Disclaimer first: Dave Ramsey is a millionaire. I am not. He is a nationally known financial expert. I once taught his stuff in watered-down form to an adult Sunday-school class. So there is no doubt in my mind that his plan is better than my modifications, nor that I would be better off if I would just follow his tried-and-true format to the letter. That said, I don't. Here are a couple of reasons why:
First, I began the program in a different position than many people. I have been very fortunate to ride up a pretty good period in the real estate market, and was able to dump some debt that way before I discovered Dave. If I had been dragging around $800 a month in debt service, then naturally freeing that cash up in the budget would have given me a really big tool with which to build wealth. But with minimal debt, I was only able to make minimal change to my budget. When you have a tiny shovel, it takes longer to fill a big bucket.
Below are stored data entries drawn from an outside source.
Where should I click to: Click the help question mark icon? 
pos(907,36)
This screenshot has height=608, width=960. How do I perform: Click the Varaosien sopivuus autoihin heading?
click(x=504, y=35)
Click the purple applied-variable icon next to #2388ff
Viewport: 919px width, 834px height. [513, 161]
Second, and perhaps most importantly, I live in arguably the worst school district in the state which is 49th out of our 50 in education (thank heaven for Mississippi). I also teach at arguably the best (and also most expensive) private school in our area. Having my three kids safely in school where I work rather than in some of the other choices in this town is simply non-negotiable. It is more important to me even than making wise financial decisions for the long-term. Therefore, I do some things differently than I would otherwise.
Finally, I'm not quite as willing to "live now like no one else" so that sometime in the far future I can then "live like no one else." I don't mind being a good bit more frugal, saving more than average, driving less car, living in less house, etc. But I don't want to miss out on the opportunity to do SOME things NOW, rather than when I am retired. I admit, I borrowed a little money so I could take a $10,000 trip to Rome for only $1500. I want to travel to the islands with my wife while she still looks great in a bathing suit. And I don't want to do Disney with my kids when they are in their 30's. If that means fudging on the baby steps a bit, I'm fine with that.
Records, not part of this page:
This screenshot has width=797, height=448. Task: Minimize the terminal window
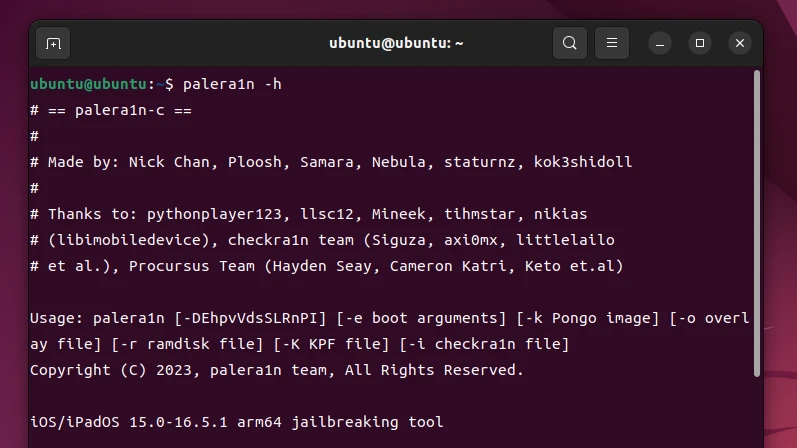(x=660, y=43)
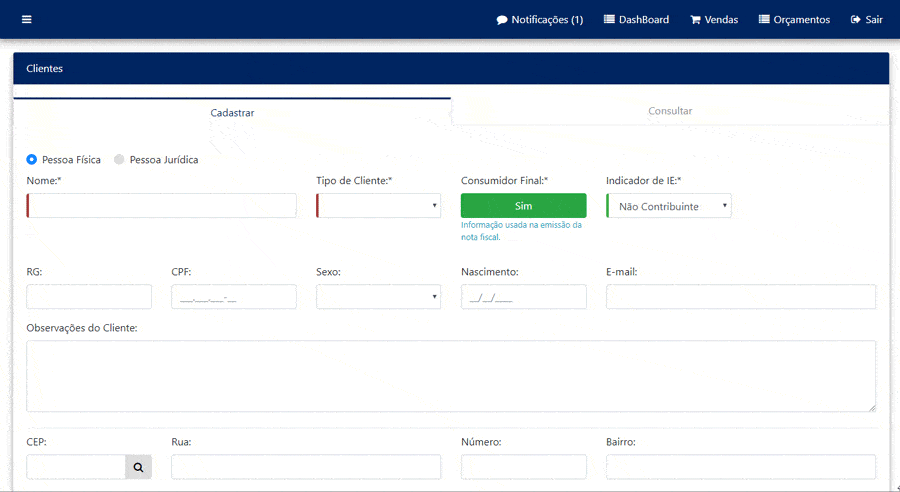Select Pessoa Jurídica radio button

pos(120,160)
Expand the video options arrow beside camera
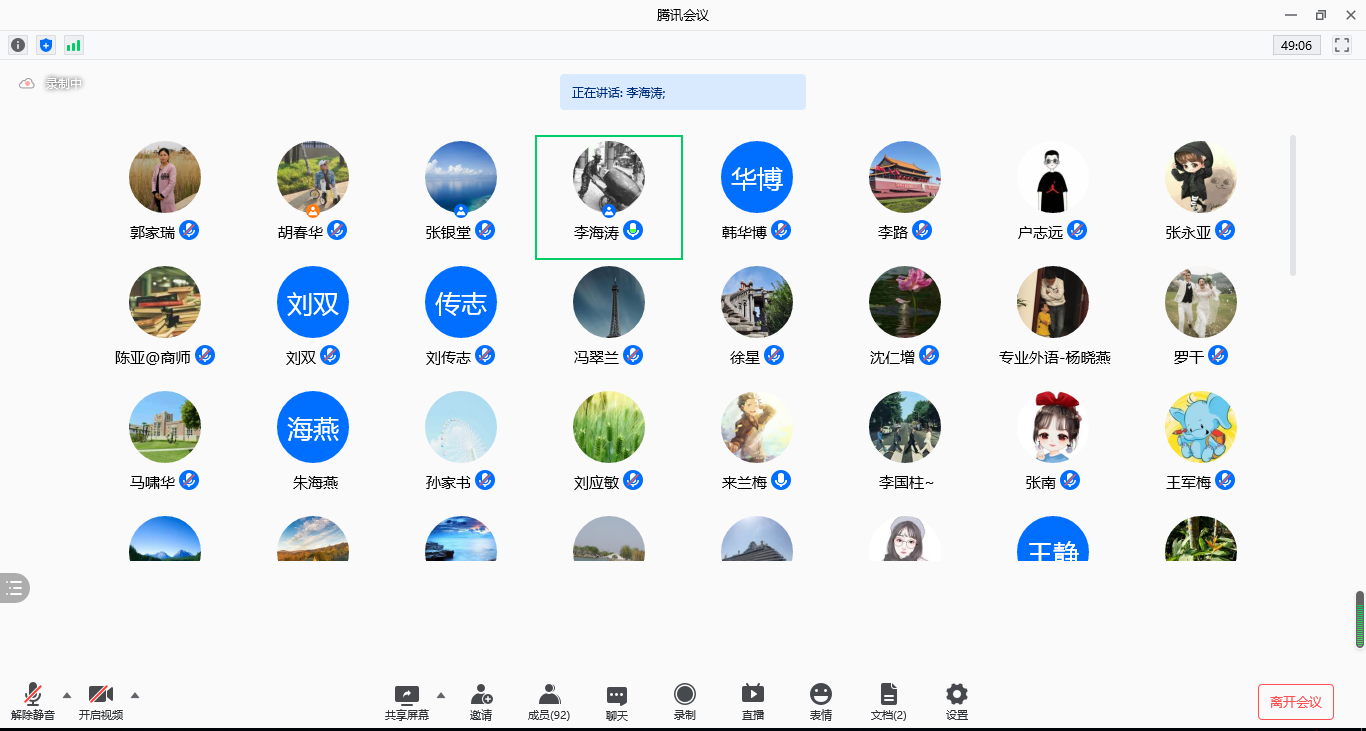The width and height of the screenshot is (1366, 731). (x=135, y=695)
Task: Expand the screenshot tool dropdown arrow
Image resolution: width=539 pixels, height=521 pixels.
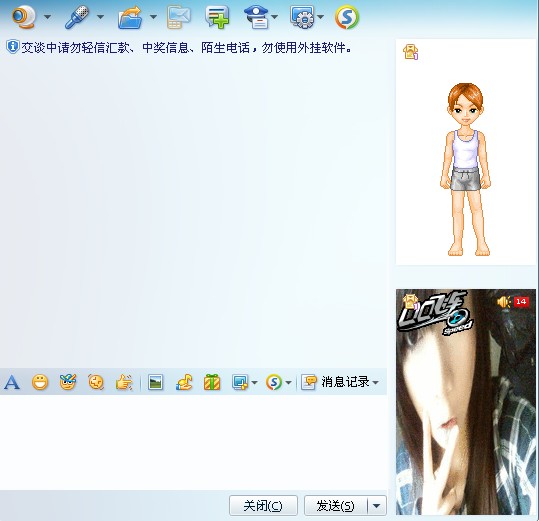Action: tap(254, 383)
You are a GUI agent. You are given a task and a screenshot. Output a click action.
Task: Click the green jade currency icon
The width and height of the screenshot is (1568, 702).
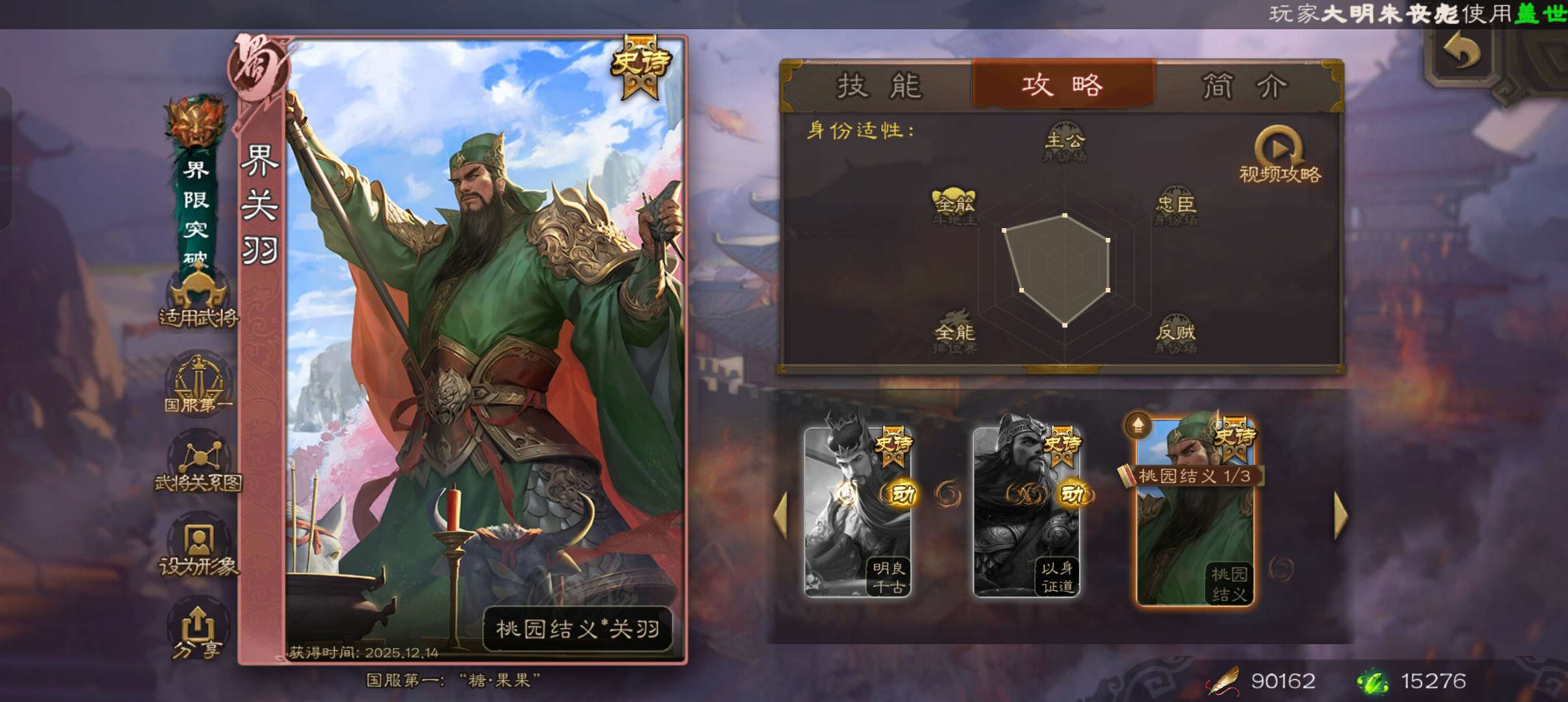coord(1373,681)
There's one more consideration, too. My "job" is not just a vocation, but an avocation. I work for my alma mater, coaching my old team, teaching my favorite subject. My employer contributes a good chunk to a good retirement plan on my behalf, and I get 10 weeks off every summer. And if, heaven forbid, something bad were to happen to my school, there's always a market for teachers. So my goal is not exactly to zip through to the point where I can chuck my job and travel. I can travel now, and I may teach till I'm 70+. I'd like the OPTION of not doing so, but for now, I'd be fine if we can make ends meet comfortably, take good vacations, and make solid progress toward eventual retirement (and all that entails, including a paid-off house, etc.)
Later I'll post some specific things we do, or don't do, based on these factors.